-- Opening Marker --

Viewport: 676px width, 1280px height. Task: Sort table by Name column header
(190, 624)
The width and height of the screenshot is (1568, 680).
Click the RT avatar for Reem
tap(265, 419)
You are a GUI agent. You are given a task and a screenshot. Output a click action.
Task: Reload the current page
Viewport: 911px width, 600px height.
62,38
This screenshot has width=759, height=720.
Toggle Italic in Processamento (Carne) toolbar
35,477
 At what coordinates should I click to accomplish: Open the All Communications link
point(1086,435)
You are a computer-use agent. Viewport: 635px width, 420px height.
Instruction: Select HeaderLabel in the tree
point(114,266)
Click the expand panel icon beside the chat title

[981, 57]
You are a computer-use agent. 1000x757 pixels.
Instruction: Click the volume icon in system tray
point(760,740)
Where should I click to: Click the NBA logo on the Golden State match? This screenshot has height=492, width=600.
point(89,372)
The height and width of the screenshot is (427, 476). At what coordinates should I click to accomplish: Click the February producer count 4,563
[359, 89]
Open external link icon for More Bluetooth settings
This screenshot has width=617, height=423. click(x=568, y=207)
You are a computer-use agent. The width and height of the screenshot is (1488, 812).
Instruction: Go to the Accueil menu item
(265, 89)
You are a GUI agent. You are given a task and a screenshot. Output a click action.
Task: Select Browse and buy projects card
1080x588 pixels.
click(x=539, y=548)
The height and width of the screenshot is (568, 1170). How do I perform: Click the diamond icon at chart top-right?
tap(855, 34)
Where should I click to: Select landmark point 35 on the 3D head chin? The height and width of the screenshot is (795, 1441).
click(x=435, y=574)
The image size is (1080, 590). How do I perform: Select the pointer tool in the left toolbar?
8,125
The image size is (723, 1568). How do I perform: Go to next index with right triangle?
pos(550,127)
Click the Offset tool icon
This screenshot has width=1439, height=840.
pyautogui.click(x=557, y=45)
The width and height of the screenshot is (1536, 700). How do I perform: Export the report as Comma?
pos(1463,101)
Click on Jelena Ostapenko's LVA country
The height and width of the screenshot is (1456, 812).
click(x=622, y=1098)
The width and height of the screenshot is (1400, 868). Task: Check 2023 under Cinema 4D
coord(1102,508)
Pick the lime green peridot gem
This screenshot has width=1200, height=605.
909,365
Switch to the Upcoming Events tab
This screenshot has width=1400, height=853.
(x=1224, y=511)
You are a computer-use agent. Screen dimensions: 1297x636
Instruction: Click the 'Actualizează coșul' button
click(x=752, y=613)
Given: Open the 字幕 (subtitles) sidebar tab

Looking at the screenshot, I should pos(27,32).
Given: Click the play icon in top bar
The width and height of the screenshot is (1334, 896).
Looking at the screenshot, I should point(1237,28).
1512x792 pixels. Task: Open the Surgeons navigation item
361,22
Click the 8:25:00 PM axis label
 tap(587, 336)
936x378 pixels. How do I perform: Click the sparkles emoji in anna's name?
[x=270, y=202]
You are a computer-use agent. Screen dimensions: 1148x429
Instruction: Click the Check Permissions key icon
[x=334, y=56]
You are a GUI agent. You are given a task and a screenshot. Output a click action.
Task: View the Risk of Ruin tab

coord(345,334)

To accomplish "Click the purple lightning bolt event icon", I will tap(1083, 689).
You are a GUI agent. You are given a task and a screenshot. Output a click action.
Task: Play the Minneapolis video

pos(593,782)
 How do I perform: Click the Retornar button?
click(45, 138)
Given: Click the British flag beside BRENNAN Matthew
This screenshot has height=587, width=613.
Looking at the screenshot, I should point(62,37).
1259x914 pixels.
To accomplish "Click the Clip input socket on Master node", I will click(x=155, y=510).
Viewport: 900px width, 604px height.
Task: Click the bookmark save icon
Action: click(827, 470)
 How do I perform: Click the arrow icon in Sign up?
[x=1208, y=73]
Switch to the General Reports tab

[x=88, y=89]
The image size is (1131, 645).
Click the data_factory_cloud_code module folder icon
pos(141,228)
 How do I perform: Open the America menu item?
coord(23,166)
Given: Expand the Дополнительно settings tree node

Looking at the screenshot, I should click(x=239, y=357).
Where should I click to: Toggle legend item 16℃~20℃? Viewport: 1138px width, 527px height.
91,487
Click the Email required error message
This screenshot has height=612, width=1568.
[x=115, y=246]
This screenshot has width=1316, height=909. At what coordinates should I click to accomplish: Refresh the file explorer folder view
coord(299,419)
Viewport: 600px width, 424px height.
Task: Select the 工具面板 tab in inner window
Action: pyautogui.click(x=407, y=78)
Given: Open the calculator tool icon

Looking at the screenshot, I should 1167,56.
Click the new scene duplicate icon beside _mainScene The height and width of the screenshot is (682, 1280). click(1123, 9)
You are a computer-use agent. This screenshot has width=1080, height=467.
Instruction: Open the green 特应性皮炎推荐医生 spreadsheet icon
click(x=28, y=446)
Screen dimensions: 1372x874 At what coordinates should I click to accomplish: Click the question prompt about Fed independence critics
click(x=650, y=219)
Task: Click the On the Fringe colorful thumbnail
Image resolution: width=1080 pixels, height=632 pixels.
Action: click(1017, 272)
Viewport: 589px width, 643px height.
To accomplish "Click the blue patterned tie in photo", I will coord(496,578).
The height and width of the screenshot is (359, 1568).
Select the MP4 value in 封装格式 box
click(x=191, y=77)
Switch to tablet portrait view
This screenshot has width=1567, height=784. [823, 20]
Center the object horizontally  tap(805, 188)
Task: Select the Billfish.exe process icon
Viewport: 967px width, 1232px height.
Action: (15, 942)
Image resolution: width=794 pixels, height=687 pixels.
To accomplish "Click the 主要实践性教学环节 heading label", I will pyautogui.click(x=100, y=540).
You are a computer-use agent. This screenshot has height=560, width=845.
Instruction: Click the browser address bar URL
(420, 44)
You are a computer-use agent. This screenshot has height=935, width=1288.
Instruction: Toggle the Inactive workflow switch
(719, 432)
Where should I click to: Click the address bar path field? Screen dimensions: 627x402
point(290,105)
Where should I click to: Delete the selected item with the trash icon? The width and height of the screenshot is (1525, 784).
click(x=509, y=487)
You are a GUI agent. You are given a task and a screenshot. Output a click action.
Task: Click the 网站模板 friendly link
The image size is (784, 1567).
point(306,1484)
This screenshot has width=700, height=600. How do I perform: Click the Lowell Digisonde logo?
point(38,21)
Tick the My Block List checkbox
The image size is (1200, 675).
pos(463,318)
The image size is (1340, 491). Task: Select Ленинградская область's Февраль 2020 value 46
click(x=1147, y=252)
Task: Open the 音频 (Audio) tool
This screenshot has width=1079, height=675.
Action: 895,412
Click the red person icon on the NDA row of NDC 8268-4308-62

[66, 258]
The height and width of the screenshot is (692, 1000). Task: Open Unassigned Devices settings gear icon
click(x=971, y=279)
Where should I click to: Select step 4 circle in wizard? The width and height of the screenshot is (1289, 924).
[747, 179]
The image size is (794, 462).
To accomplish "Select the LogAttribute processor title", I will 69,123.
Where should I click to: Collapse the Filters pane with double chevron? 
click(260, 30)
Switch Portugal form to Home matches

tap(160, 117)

-- Closing Marker --

- _Exercise requirements_:
For each line in the listing, return it exactly as shown.

- _Solution to this exercise_:
Viewport: 676px width, 1280px height. Task: Sort table by Name column header
(190, 624)
The width and height of the screenshot is (1568, 680).
Click the RT avatar for Reem
tap(265, 419)
You are a GUI agent. You are given a task and a screenshot. Output a click action.
Task: Reload the current page
Viewport: 911px width, 600px height.
62,38
This screenshot has width=759, height=720.
Toggle Italic in Processamento (Carne) toolbar
35,477
 At what coordinates should I click to accomplish: Open the All Communications link
point(1086,435)
You are a computer-use agent. Viewport: 635px width, 420px height.
Instruction: Select HeaderLabel in the tree
point(114,266)
Click the expand panel icon beside the chat title

[981, 57]
You are a computer-use agent. 1000x757 pixels.
Instruction: Click the volume icon in system tray
point(760,740)
Where should I click to: Click the NBA logo on the Golden State match? This screenshot has height=492, width=600.
point(89,372)
The height and width of the screenshot is (427, 476). At what coordinates should I click to accomplish: Click the February producer count 4,563
[359, 89]
Open external link icon for More Bluetooth settings
This screenshot has width=617, height=423. click(x=568, y=207)
You are a computer-use agent. The width and height of the screenshot is (1488, 812).
Instruction: Go to the Accueil menu item
(265, 89)
You are a GUI agent. You are given a task and a screenshot. Output a click action.
Task: Select Browse and buy projects card
1080x588 pixels.
click(x=539, y=548)
The height and width of the screenshot is (568, 1170). How do I perform: Click the diamond icon at chart top-right?
tap(855, 34)
Where should I click to: Select landmark point 35 on the 3D head chin? The height and width of the screenshot is (795, 1441).
click(x=435, y=574)
The image size is (1080, 590). How do I perform: Select the pointer tool in the left toolbar?
8,125
The image size is (723, 1568). How do I perform: Go to next index with right triangle?
pos(550,127)
Click the Offset tool icon
This screenshot has width=1439, height=840.
pyautogui.click(x=557, y=45)
The width and height of the screenshot is (1536, 700). How do I perform: Export the report as Comma?
pos(1463,101)
Click on Jelena Ostapenko's LVA country
The height and width of the screenshot is (1456, 812).
click(x=622, y=1098)
The width and height of the screenshot is (1400, 868). Task: Check 2023 under Cinema 4D
coord(1102,508)
Pick the lime green peridot gem
This screenshot has width=1200, height=605.
909,365
Switch to the Upcoming Events tab
This screenshot has width=1400, height=853.
(x=1224, y=511)
You are a computer-use agent. Screen dimensions: 1297x636
Instruction: Click the 'Actualizează coșul' button
click(x=752, y=613)
Given: Open the 字幕 (subtitles) sidebar tab

Looking at the screenshot, I should pos(27,32).
Given: Click the play icon in top bar
The width and height of the screenshot is (1334, 896).
Looking at the screenshot, I should point(1237,28).
1512x792 pixels. Task: Open the Surgeons navigation item
361,22
Click the 8:25:00 PM axis label
 tap(587, 336)
936x378 pixels. How do I perform: Click the sparkles emoji in anna's name?
[x=270, y=202]
You are a computer-use agent. Screen dimensions: 1148x429
Instruction: Click the Check Permissions key icon
[x=334, y=56]
You are a GUI agent. You are given a task and a screenshot. Output a click action.
Task: View the Risk of Ruin tab

coord(345,334)

To accomplish "Click the purple lightning bolt event icon", I will tap(1083, 689).
You are a GUI agent. You are given a task and a screenshot. Output a click action.
Task: Play the Minneapolis video

pos(593,782)
 How do I perform: Click the Retornar button?
click(45, 138)
Given: Click the British flag beside BRENNAN Matthew
This screenshot has height=587, width=613.
Looking at the screenshot, I should point(62,37).
1259x914 pixels.
To accomplish "Click the Clip input socket on Master node", I will click(x=155, y=510).
Viewport: 900px width, 604px height.
Task: Click the bookmark save icon
Action: click(827, 470)
 How do I perform: Click the arrow icon in Sign up?
[x=1208, y=73]
Switch to the General Reports tab

[x=88, y=89]
The image size is (1131, 645).
Click the data_factory_cloud_code module folder icon
pos(141,228)
 How do I perform: Open the America menu item?
coord(23,166)
Given: Expand the Дополнительно settings tree node

Looking at the screenshot, I should click(x=239, y=357).
Where should I click to: Toggle legend item 16℃~20℃? Viewport: 1138px width, 527px height.
91,487
Click the Email required error message
This screenshot has height=612, width=1568.
[x=115, y=246]
This screenshot has width=1316, height=909. At what coordinates should I click to accomplish: Refresh the file explorer folder view
coord(299,419)
Viewport: 600px width, 424px height.
Task: Select the 工具面板 tab in inner window
Action: pyautogui.click(x=407, y=78)
Given: Open the calculator tool icon

Looking at the screenshot, I should 1167,56.
Click the new scene duplicate icon beside _mainScene The height and width of the screenshot is (682, 1280). click(1123, 9)
You are a computer-use agent. This screenshot has width=1080, height=467.
Instruction: Open the green 特应性皮炎推荐医生 spreadsheet icon
click(x=28, y=446)
Screen dimensions: 1372x874 At what coordinates should I click to accomplish: Click the question prompt about Fed independence critics
click(x=650, y=219)
Task: Click the On the Fringe colorful thumbnail
Image resolution: width=1080 pixels, height=632 pixels.
Action: click(1017, 272)
Viewport: 589px width, 643px height.
To accomplish "Click the blue patterned tie in photo", I will coord(496,578).
The height and width of the screenshot is (359, 1568).
Select the MP4 value in 封装格式 box
click(x=191, y=77)
Switch to tablet portrait view
This screenshot has width=1567, height=784. [823, 20]
Center the object horizontally  tap(805, 188)
Task: Select the Billfish.exe process icon
Viewport: 967px width, 1232px height.
Action: (15, 942)
Image resolution: width=794 pixels, height=687 pixels.
To accomplish "Click the 主要实践性教学环节 heading label", I will pyautogui.click(x=100, y=540).
You are a computer-use agent. This screenshot has height=560, width=845.
Instruction: Click the browser address bar URL
(420, 44)
You are a computer-use agent. This screenshot has height=935, width=1288.
Instruction: Toggle the Inactive workflow switch
(719, 432)
Where should I click to: Click the address bar path field? Screen dimensions: 627x402
point(290,105)
Where should I click to: Delete the selected item with the trash icon? The width and height of the screenshot is (1525, 784).
click(x=509, y=487)
You are a GUI agent. You are given a task and a screenshot. Output a click action.
Task: Click the 网站模板 friendly link
The image size is (784, 1567).
point(306,1484)
This screenshot has width=700, height=600. How do I perform: Click the Lowell Digisonde logo?
point(38,21)
Tick the My Block List checkbox
The image size is (1200, 675).
pos(463,318)
The image size is (1340, 491). Task: Select Ленинградская область's Февраль 2020 value 46
click(x=1147, y=252)
Task: Open the 音频 (Audio) tool
This screenshot has width=1079, height=675.
Action: 895,412
Click the red person icon on the NDA row of NDC 8268-4308-62

[66, 258]
The height and width of the screenshot is (692, 1000). Task: Open Unassigned Devices settings gear icon
click(x=971, y=279)
Where should I click to: Select step 4 circle in wizard? The width and height of the screenshot is (1289, 924).
[747, 179]
The image size is (794, 462).
To accomplish "Select the LogAttribute processor title", I will 69,123.
Where should I click to: Collapse the Filters pane with double chevron? 
click(260, 30)
Switch Portugal form to Home matches

tap(160, 117)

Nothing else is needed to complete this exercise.